» What you need to do
Take the data below and filter it for lines containing the word "computer"; show each line found.

» Stored data entries

<<<<

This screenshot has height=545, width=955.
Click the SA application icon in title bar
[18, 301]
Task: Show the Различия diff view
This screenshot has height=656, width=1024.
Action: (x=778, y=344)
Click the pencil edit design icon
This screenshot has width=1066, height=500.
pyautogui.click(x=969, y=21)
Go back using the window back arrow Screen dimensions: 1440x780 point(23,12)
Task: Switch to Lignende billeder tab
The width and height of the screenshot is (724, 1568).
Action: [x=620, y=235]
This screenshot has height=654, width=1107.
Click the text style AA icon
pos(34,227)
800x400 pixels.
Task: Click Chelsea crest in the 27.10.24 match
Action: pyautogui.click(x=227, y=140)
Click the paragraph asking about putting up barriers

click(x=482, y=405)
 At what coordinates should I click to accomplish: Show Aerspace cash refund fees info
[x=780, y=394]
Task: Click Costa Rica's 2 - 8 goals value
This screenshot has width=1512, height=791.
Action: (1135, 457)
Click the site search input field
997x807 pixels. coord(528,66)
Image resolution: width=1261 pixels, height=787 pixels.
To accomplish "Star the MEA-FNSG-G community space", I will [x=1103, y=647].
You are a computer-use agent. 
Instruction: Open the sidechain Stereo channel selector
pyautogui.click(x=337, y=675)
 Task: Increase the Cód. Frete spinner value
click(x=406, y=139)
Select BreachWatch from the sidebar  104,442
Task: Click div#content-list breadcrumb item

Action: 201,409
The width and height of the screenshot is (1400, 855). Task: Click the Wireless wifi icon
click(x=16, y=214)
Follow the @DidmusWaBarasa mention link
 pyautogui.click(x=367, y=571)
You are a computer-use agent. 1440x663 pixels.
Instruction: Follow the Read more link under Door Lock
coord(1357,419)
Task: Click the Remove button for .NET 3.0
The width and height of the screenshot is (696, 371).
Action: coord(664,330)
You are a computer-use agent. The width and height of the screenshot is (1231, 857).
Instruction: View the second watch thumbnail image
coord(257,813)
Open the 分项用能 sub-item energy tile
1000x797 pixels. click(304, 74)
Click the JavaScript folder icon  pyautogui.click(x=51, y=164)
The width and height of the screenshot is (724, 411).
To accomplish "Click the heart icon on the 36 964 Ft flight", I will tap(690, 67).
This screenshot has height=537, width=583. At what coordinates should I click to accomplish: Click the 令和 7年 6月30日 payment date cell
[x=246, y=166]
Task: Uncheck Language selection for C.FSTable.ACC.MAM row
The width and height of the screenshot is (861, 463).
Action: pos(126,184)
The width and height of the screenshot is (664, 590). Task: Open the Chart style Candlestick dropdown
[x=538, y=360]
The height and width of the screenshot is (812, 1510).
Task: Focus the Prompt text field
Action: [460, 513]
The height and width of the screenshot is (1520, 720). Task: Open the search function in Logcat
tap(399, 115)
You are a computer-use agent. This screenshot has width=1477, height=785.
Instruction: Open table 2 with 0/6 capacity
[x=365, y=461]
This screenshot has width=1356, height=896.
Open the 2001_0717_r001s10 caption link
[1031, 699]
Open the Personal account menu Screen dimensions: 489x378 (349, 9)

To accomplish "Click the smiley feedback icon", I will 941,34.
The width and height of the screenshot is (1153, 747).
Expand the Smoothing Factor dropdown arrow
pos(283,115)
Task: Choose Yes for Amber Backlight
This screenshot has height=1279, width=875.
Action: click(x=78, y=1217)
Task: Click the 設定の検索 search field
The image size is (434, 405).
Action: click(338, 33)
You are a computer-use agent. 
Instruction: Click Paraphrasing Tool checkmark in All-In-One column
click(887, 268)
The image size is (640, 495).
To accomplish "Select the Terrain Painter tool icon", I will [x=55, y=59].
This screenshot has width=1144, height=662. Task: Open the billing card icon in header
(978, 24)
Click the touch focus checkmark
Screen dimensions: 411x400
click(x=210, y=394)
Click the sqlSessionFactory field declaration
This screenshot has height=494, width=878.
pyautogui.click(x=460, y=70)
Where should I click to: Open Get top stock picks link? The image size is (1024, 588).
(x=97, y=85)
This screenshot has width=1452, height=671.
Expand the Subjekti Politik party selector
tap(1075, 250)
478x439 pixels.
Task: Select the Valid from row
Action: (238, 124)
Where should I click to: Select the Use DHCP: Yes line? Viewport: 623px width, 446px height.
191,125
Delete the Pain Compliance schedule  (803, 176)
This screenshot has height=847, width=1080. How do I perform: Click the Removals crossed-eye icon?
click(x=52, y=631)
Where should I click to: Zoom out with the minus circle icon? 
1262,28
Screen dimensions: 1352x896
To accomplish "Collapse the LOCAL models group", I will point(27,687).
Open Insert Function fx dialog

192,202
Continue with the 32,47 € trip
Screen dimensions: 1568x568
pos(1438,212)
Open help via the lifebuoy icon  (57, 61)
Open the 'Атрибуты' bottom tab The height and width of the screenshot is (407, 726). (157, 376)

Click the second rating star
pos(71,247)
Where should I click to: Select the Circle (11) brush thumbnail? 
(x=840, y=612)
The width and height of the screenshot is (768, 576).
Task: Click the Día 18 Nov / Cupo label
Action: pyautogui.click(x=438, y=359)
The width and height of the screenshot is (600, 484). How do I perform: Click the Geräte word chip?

>>>>

» Written response
You are a computer-use agent. 
You are a computer-use agent. 1440x663 pixels.
You are a computer-use agent. The width and height of the screenshot is (1231, 857).
You are a computer-use agent. This screenshot has width=1477, height=785.
You are a computer-use agent. 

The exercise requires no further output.